There is nothing of his entire body unpervaded by rapture and pleasure born of composure.

The next verse describes the view of the body as composed of energy and molecules in a way similar to JBT’s description. This insight is clear just like seeing a coloured flaw in a gem (which we might compare to a child’s marble)

With his mind thus concentrated, purified, and bright, unblemished, free from defects, pliant, malleable, steady, and attained to imperturbability, he directs and inclines it to knowledge and vision. He discerns: ‘This body of mine is endowed with form, composed of the four primary elements, born from mother and father, nourished with rice and porridge, subject to inconstancy, rubbing, pressing, dissolution, and dispersion. And this consciousness of mine is supported here and bound up here.’ Just as if there were a beautiful beryl gem of the purest water — eight faceted, well polished, clear, limpid, consummate in all its aspects, and going through the middle of it was a blue, yellow, red, white, or brown thread — and a man with good eyesight, taking it in his hand, were to reflect on it thus: ‘This is a beautiful beryl gem of the purest water, eight faceted, well polished, clear, limpid, consummate in all its aspects. And this, going through the middle of it, is a blue, yellow, red, white, or brown thread.

Following this JBT describes having a huge body, and her wonder at how something so huge could ever fit in a tiny body. This corresponds directly with the next part of the sutta that describes the production of a mind-made body. Such a description is fairly common through the suttas, and there are a lot of meditators who can replicate these experiences. They will tell you that each new body produced is far larger than the previous one.

With his mind thus concentrated, purified, and bright… he directs it to creating a mind-made body. From this body he creates another body, endowed with form, made of the mind, complete in all its parts, not inferior in its faculties. Just as if a man were to draw a reed from its sheath. The thought would occur to him: ‘This is the sheath, this is the reed.’ Or as if a man were to draw a sword from its scabbard. The thought would occur to him: ‘This is the sword, this is the scabbard. The sword is one thing, the scabbard another, but the sword has been drawn out from the scabbard.’ In the same way… the monk directs and inclines [the mind] to creating a mind-made body. From this body he creates another body, endowed with form, made of the mind, complete in all its parts, not inferior in its faculties.

Conclusions?

What conclusions can be drawn from this? Here we have a Buddha, and a neuro scientist describing essentially the same experiences. The sutta goes on, and outlines the path to the real nirvana – not the euphoria that JBT describes. Often the more ‘magical’ or ‘psychic’ parts of the suttas are passed over in favour of those that seem more applicable to daily life and experience. But we should not dismiss the outlandish.

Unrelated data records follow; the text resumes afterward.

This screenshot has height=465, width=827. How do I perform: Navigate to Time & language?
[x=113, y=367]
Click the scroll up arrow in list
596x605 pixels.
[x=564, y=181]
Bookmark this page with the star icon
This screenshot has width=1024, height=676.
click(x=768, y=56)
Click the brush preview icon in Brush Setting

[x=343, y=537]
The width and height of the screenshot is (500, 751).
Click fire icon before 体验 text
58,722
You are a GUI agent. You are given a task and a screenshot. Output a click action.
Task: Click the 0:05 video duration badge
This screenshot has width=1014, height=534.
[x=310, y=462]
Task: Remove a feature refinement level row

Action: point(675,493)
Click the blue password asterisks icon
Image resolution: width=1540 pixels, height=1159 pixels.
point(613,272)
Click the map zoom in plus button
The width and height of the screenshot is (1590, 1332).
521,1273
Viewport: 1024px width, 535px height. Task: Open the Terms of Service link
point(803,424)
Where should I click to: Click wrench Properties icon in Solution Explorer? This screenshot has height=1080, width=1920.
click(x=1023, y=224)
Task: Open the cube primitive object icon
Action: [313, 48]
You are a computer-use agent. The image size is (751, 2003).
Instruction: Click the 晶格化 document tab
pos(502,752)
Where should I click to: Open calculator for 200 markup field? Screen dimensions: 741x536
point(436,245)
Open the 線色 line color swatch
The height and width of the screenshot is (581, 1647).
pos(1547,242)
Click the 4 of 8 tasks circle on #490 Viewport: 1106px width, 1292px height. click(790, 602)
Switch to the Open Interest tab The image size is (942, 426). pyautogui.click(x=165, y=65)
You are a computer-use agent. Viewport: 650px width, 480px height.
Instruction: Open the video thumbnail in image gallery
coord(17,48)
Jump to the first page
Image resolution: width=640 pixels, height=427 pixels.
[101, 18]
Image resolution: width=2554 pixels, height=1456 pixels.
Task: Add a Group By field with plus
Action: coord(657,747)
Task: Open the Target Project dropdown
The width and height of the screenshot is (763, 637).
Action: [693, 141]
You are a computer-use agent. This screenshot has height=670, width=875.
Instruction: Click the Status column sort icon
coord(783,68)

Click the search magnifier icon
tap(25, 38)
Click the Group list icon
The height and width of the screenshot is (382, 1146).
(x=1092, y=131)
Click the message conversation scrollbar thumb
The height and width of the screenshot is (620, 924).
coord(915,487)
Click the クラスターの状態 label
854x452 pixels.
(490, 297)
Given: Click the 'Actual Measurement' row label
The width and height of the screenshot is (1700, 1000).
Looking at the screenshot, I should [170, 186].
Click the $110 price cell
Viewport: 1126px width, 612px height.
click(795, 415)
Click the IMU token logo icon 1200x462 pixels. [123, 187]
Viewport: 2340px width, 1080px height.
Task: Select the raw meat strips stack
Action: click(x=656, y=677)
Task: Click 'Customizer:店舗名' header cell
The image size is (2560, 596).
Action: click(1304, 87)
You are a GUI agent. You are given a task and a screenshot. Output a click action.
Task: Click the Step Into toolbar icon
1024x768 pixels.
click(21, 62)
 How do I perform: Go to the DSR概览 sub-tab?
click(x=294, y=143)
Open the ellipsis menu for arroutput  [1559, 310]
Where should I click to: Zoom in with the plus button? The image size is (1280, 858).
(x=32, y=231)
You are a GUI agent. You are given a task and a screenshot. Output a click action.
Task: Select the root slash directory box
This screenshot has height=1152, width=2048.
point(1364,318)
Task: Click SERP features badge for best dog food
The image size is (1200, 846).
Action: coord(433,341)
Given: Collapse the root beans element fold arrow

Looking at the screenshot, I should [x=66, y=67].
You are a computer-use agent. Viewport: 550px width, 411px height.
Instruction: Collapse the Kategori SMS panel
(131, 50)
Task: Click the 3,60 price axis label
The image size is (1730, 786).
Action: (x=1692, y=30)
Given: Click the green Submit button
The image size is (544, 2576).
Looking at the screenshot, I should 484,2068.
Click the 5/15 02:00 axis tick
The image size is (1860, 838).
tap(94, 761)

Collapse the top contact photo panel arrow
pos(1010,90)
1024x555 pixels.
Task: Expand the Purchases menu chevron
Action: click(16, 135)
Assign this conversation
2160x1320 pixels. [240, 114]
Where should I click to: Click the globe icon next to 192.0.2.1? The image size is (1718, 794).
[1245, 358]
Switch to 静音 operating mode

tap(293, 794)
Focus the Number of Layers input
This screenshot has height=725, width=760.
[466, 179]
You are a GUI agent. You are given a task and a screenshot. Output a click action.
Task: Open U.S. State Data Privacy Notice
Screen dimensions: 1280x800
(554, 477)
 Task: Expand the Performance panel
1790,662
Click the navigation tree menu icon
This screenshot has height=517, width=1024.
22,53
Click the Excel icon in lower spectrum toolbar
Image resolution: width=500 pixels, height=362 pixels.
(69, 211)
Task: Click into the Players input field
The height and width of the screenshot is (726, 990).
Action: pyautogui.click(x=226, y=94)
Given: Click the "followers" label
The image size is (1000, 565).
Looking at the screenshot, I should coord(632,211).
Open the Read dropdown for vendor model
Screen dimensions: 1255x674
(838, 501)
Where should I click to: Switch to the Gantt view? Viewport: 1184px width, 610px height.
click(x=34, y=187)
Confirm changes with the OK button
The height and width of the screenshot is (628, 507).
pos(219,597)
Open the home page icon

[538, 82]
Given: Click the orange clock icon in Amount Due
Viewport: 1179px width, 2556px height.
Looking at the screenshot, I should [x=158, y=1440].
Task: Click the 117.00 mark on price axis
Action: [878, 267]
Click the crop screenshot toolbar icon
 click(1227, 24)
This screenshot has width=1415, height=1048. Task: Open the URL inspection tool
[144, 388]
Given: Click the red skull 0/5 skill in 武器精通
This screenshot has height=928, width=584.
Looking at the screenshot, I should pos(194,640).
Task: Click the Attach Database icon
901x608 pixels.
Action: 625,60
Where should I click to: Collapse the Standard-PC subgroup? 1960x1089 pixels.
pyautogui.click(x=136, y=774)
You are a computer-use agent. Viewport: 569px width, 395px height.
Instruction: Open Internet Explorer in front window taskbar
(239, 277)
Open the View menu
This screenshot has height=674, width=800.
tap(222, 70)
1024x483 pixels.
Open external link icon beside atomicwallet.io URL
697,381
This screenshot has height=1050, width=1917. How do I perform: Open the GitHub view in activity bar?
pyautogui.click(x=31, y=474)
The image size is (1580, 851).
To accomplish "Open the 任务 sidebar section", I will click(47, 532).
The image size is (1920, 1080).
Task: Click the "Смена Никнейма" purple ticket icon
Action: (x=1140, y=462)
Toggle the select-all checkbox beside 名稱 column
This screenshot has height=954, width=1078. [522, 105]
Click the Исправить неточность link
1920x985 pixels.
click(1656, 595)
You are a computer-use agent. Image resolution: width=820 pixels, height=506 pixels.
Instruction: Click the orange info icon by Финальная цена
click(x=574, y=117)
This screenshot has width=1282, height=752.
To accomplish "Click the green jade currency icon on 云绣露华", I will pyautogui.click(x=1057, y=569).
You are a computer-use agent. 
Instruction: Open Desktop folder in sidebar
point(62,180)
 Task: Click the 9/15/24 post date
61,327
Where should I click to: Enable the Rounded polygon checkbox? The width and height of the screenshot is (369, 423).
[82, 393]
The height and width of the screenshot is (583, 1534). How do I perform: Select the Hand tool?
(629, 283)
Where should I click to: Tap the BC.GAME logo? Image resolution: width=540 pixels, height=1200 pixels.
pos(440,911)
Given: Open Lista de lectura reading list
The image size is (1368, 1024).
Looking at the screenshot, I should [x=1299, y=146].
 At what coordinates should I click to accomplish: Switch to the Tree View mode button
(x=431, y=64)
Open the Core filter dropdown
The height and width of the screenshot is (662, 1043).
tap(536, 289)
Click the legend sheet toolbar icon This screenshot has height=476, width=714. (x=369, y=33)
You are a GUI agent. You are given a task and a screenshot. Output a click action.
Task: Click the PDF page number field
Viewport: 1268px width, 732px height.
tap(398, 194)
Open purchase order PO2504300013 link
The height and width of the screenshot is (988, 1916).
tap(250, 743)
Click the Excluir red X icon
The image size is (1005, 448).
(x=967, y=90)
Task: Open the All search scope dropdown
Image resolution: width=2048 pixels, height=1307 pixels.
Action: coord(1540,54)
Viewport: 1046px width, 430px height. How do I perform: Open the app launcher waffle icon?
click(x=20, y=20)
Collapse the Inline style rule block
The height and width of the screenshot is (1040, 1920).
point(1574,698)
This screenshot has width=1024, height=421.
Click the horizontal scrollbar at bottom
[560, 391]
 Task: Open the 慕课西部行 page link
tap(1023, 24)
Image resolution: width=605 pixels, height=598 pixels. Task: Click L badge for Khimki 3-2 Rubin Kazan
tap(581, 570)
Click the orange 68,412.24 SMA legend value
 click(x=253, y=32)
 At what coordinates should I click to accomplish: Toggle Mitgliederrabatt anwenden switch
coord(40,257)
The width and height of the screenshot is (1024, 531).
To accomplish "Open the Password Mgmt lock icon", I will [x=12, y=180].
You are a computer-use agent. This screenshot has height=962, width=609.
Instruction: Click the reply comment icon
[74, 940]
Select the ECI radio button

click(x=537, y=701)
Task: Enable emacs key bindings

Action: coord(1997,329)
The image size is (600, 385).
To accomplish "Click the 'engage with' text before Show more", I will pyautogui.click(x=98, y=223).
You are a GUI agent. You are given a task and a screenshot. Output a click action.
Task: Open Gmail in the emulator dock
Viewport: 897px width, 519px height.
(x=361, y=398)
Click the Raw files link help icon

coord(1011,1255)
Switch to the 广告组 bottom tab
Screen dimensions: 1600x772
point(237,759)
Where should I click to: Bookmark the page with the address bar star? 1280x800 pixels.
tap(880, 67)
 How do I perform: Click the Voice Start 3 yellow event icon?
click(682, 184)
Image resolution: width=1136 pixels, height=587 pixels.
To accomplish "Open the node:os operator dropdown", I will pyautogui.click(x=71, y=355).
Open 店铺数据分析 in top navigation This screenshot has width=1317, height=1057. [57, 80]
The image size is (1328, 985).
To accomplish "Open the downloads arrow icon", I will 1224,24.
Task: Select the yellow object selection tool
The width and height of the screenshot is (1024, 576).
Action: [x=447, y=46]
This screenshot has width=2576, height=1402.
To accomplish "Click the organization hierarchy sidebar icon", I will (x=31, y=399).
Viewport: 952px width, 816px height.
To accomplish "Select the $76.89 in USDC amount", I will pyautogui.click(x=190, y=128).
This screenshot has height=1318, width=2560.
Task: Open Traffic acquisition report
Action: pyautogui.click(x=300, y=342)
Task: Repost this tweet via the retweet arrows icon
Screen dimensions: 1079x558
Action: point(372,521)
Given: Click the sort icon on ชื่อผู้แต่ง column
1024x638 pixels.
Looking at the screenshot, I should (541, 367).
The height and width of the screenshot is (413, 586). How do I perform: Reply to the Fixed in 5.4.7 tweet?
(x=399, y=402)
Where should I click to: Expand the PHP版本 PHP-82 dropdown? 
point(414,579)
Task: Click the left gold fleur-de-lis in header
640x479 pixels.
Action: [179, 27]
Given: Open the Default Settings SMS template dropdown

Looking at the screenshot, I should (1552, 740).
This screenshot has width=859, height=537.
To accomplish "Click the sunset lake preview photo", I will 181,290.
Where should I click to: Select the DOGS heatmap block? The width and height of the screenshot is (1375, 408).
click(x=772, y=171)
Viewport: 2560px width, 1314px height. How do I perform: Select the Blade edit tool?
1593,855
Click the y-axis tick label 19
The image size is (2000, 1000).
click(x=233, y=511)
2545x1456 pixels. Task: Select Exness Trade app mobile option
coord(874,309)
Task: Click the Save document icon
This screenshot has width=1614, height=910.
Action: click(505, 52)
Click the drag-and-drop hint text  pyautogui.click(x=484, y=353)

JBT figures that her experiences are all left brain/right brain. Yet she describes her ‘self’ as switching between these – almost like there is a third soul-like self, that can move about and choose where to place itself. Her reliance on neurological and brain physics seems to be the only vocabulary she can pick up and use. Would she have used different words if she had been a Buddhist? Would she relinquish the brain focussed explanation if she held the view that the mind can be separated from the body as in the Buddhist paradigm?